Soon asperations turned to the higher lakes. So we bailed and before we knew it we were at Sand Lake.









Known for stunted Grayling we did not spend much time, only getting a few dinks on the Zebra Midge.









Two other matching clothed ovis dorks...oh wait I ment fly fisherman were there and told us that the fish were much bigger up at Fish Lake (duh) and when asked what flies were working up there they said, "terrestrails, I will give you a big clue, use it on the green all the time". I should have asked them if it was close to my favorite fly......the RFP (Random Fly Pattern).

Left Sand Lake and got up to the gem, top of the trail, king of the hills.......Fish Lake. First thing we noticed was just how LOW the water level was. The area around the dam was just a long, shallow, skinny channel. The fishing was ok.

















Eventually we moved to the "natural lake basin"....where the fishing was WAY better!









Throwing a Zebra Copper John I got 3 fish in 3 casts! I forgot just how big Grayling's eyes are.









When the wind calmed down the reflecitons started up and the dry fly action just went RED HOT!









I am not kidding when I say the Grayling were hitting my Cinnamon Ant every single cast. Most of the time the fly sat on the water less than 10 seconds! There were a few times where the Grayling went sailing.....hitting the fly before it could even touch the water!









I did not snap a lot of pics thanks to the low battery symbol on the camera....and the fact I was trying to get as many as possible! Aquaman left without saying goodbye and when the sun went below the ridge FFL let us know he did not have a headlamp. So as we got to leaving I got a suprise on the end of my line.....a Brook Trout.....which was a perfect way to end the day....and a perfect fish for number 70!

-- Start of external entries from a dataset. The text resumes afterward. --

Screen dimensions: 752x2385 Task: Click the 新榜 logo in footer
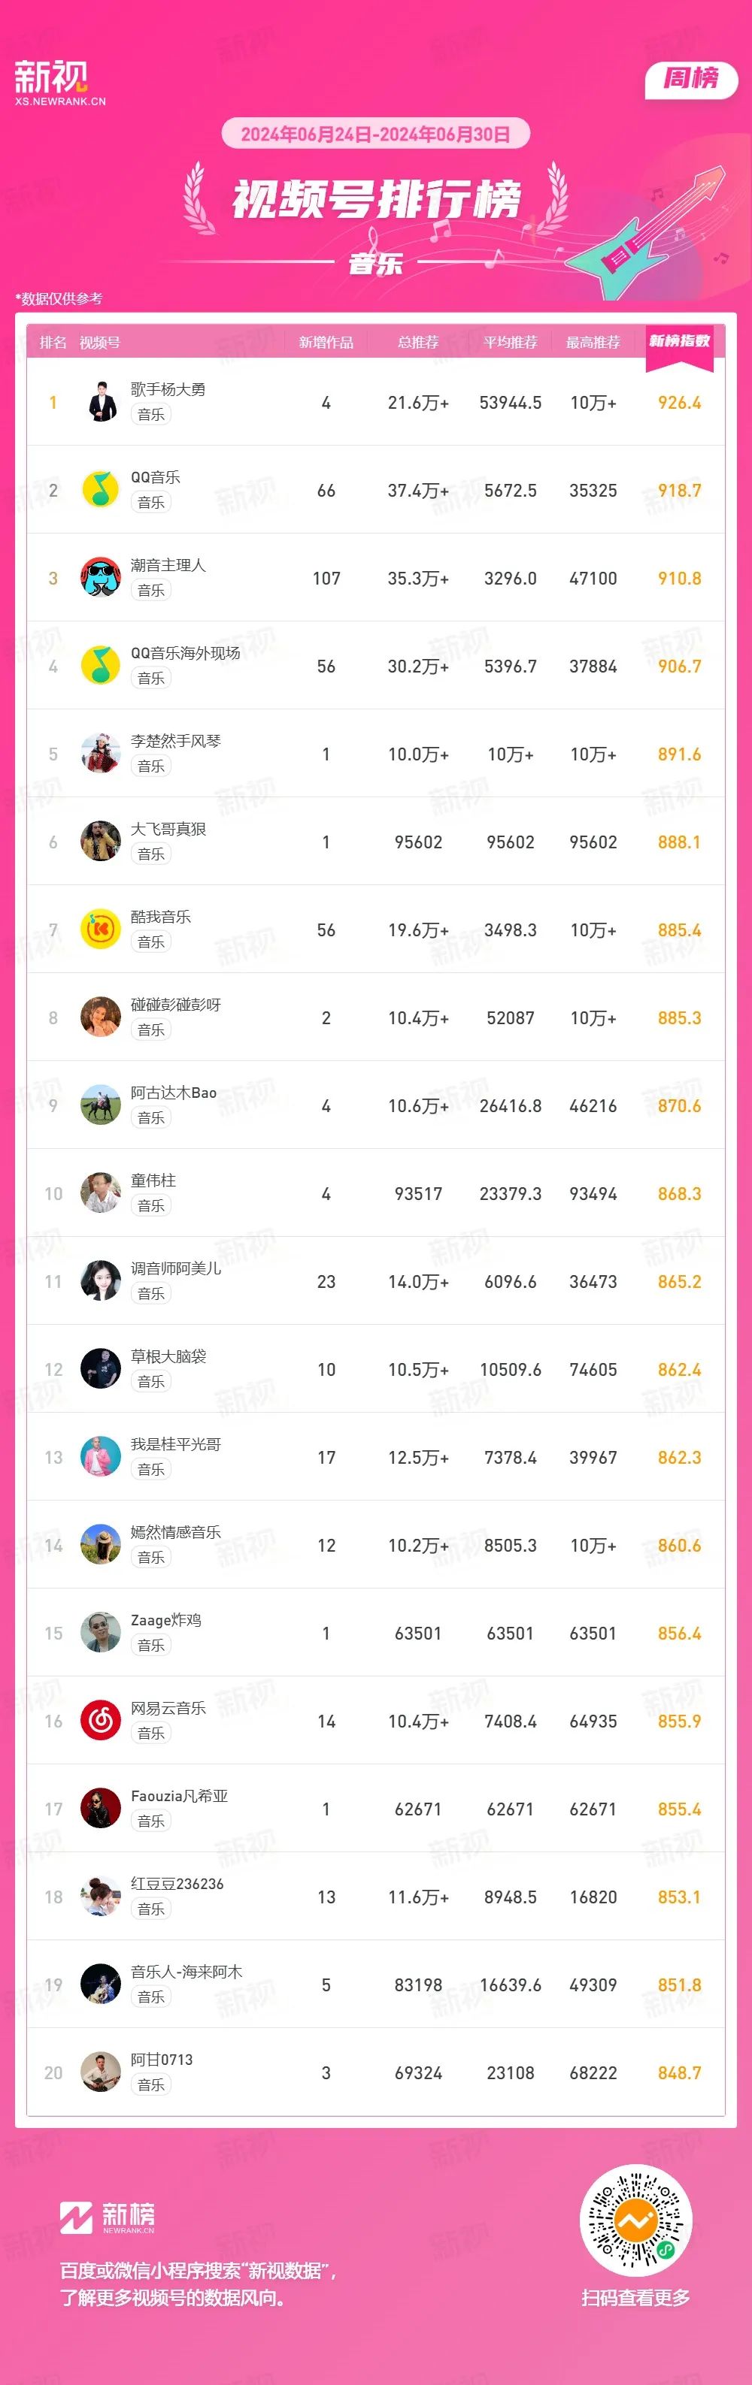(107, 2217)
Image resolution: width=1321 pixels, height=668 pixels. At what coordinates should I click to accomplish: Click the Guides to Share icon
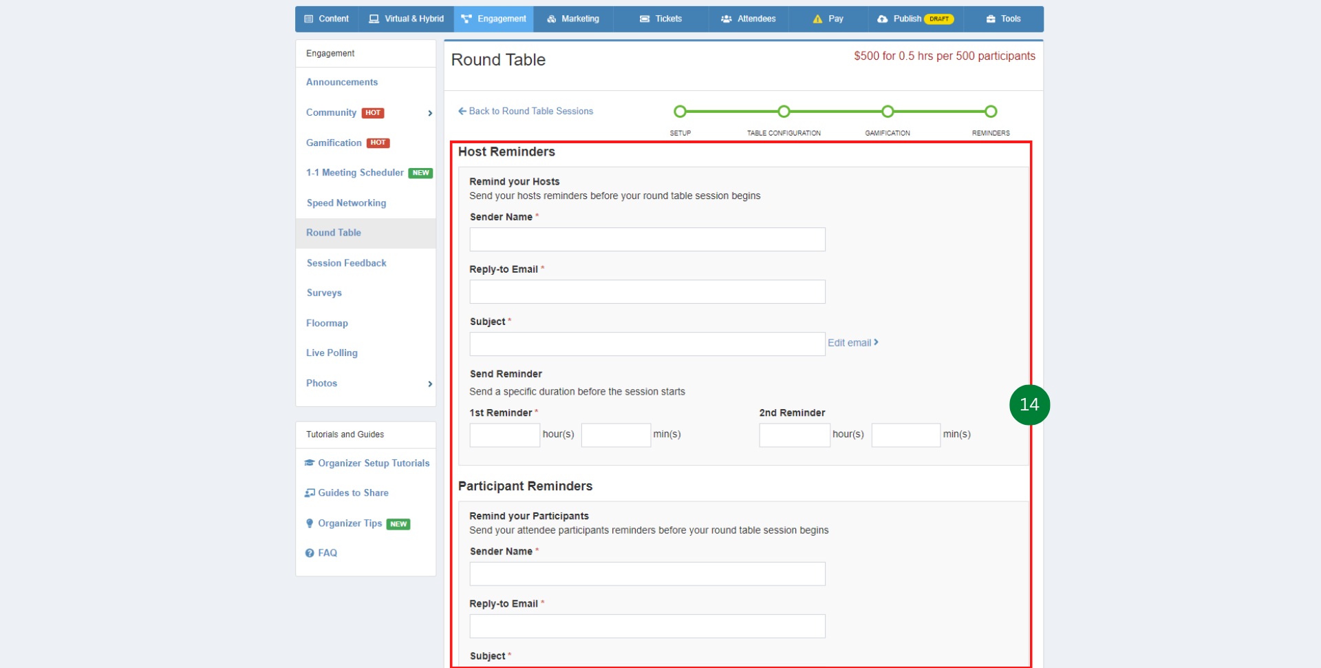click(310, 493)
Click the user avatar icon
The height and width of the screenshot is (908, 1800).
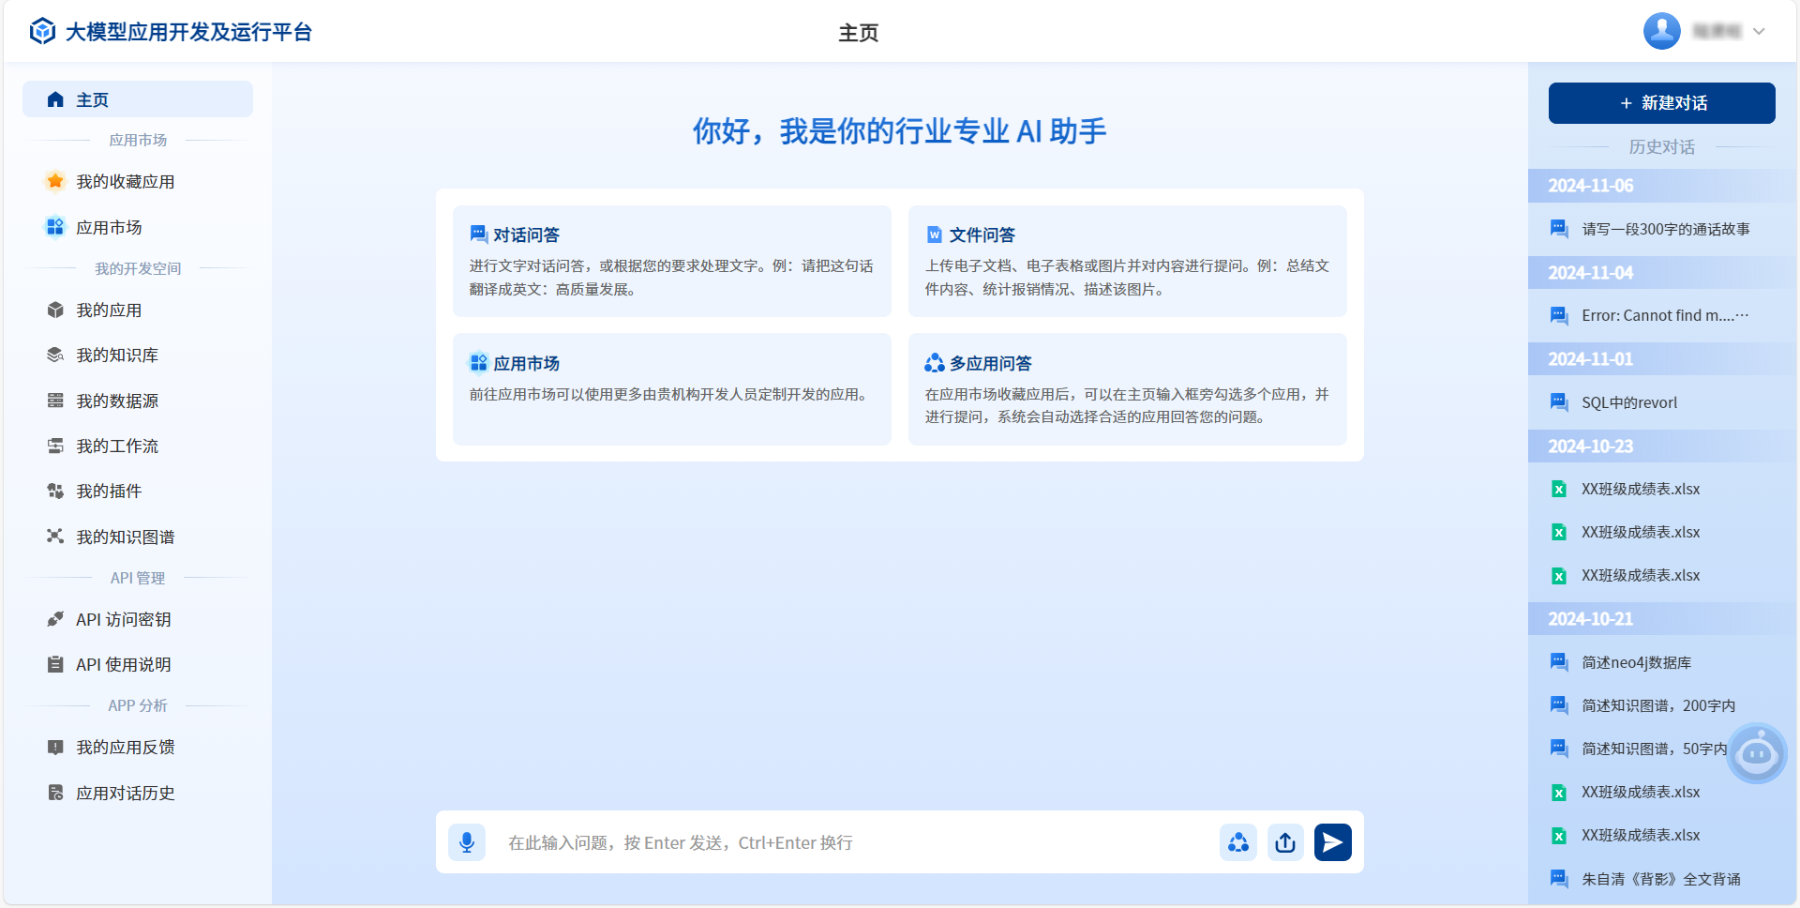pos(1661,32)
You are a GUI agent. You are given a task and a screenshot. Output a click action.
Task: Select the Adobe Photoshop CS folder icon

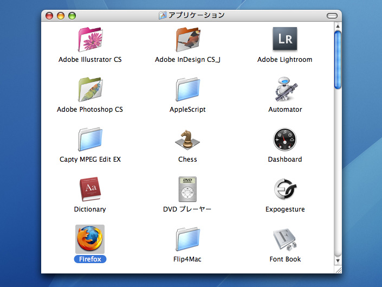[90, 90]
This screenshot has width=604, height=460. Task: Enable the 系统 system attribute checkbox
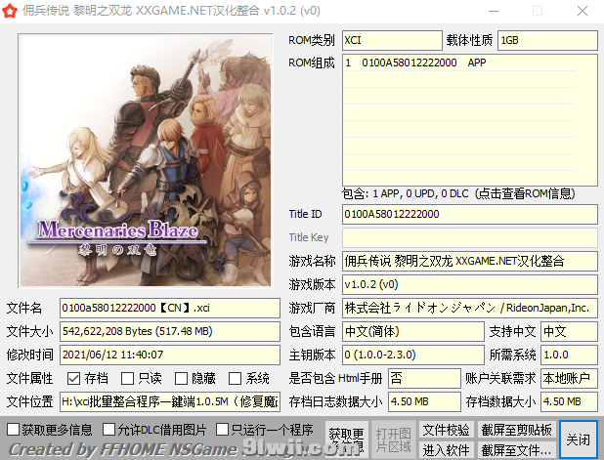(236, 378)
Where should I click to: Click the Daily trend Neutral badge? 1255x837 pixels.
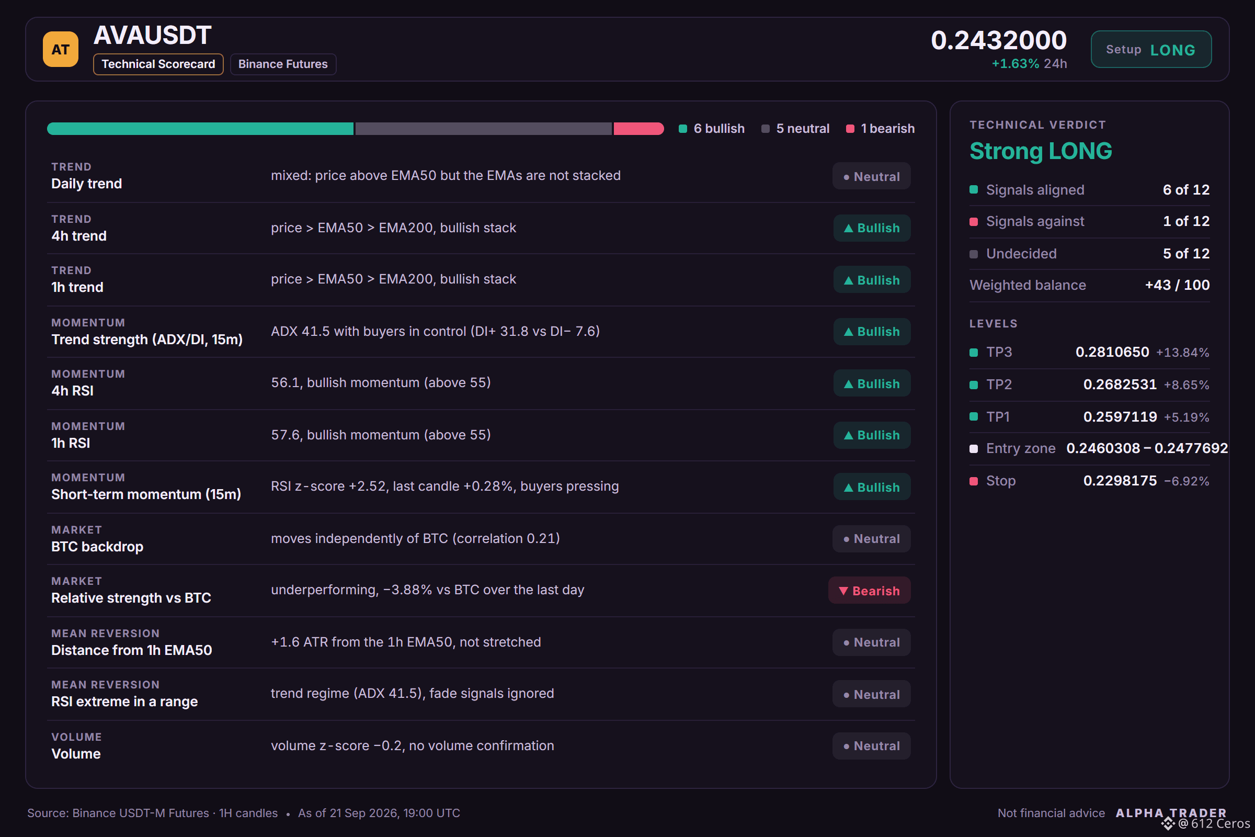(x=871, y=176)
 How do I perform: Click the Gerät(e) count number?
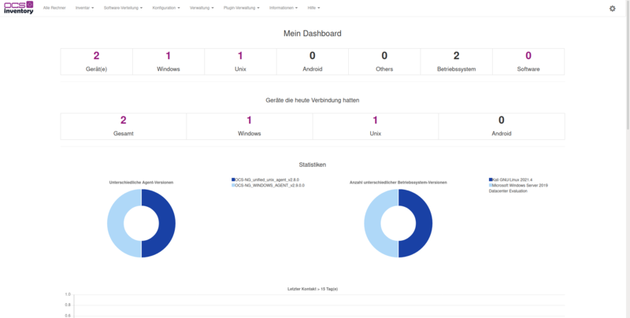click(x=97, y=56)
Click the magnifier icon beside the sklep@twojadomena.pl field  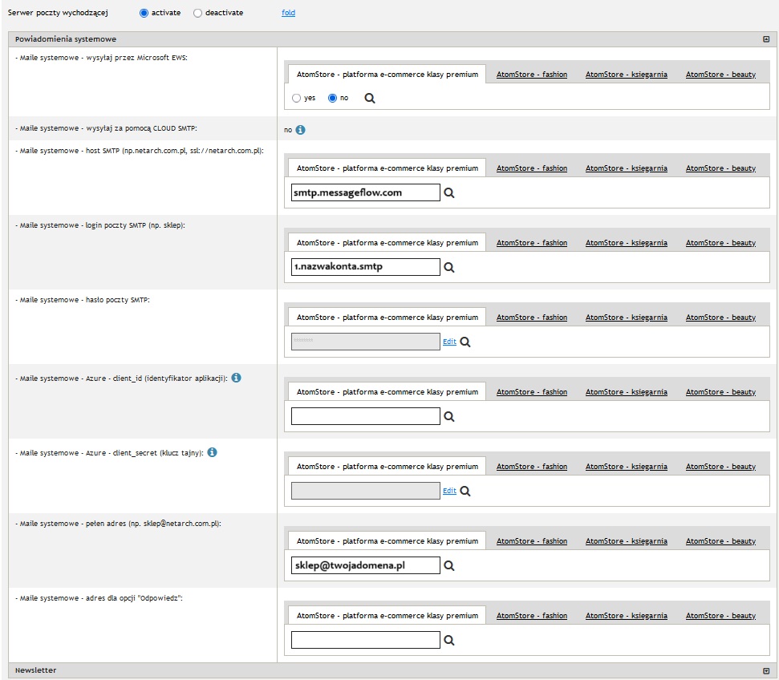449,566

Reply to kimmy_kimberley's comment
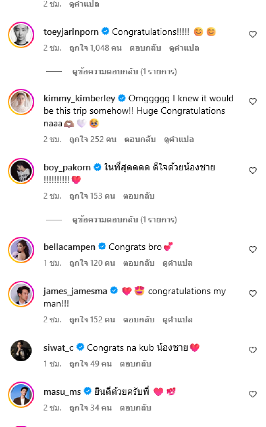point(140,139)
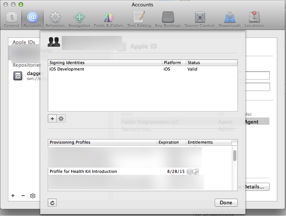The width and height of the screenshot is (286, 216).
Task: Click the View Details button
Action: point(256,187)
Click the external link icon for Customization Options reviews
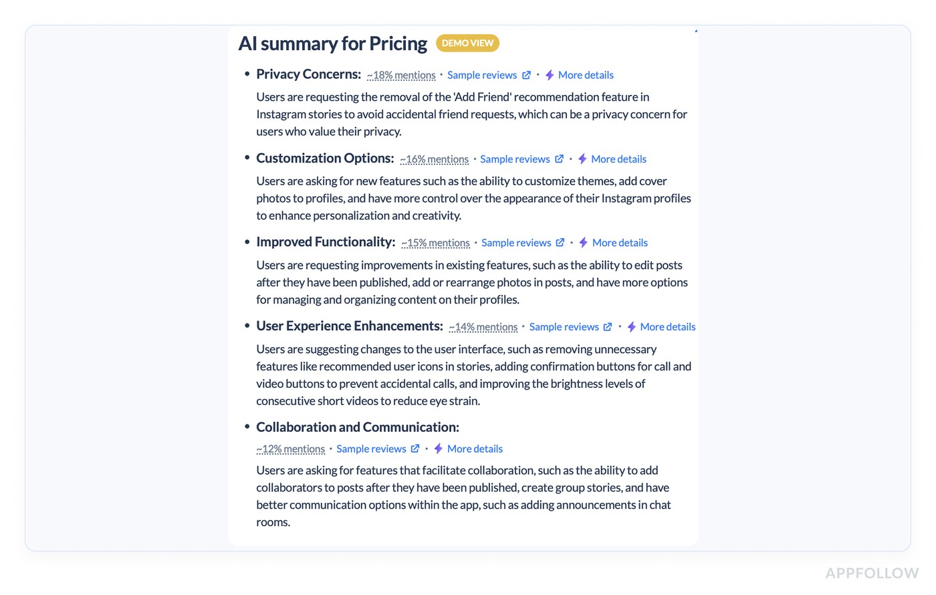This screenshot has width=936, height=595. 560,158
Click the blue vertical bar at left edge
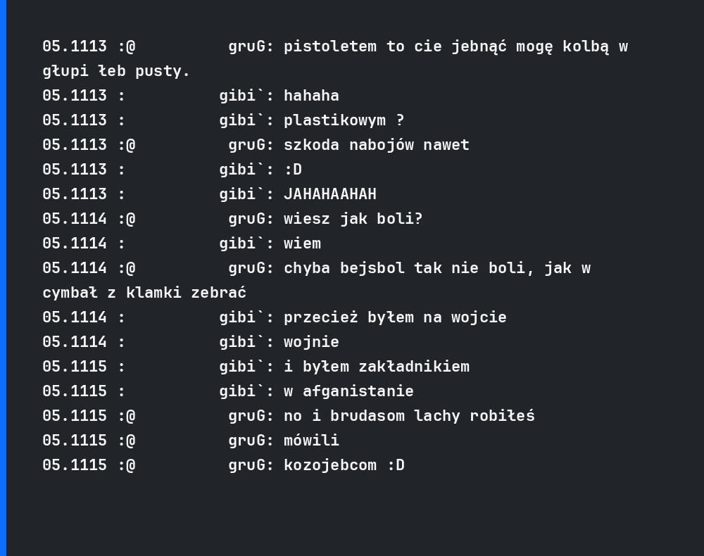This screenshot has width=704, height=556. coord(3,278)
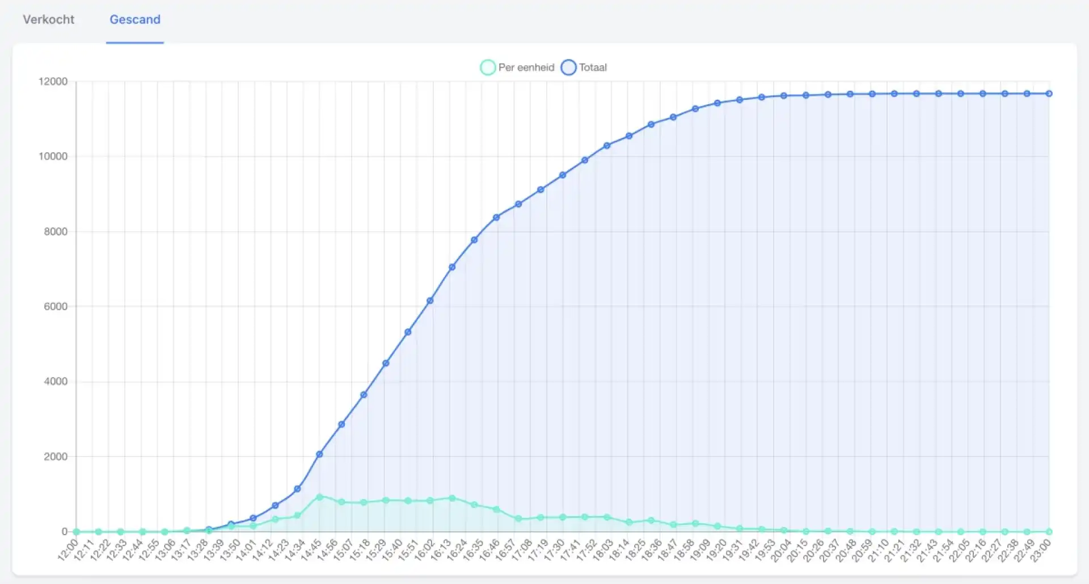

We packed up and hiked down. At the river crossing it went from daylight to pitch black fast! In the dark we ran into some deer and the noise of many crashing bushes. Aquaman was waiting at the trailhead for us. Using spin gear and worms he got 23 fish.....both FFL and Delement87 lost count at 50 fish and I got 70. Between the 4 of us we got well over 200 fish for sure! It was a GREAT day and exactly what you expect/want after hiking all that way. Thanks Delement for joining us....it was great fishing....oh wait I ment CATCHING with you!


----------



## grousehunter (Sep 11, 2007)

Sounds like a great trip, I did the pitch black hike out on Saturday night so I feel your pain. I forgot how many times I stubbed my toes! That was the first back packing trip me and my son did. You brought back lots of memories for me. Thanks for sharing!


----------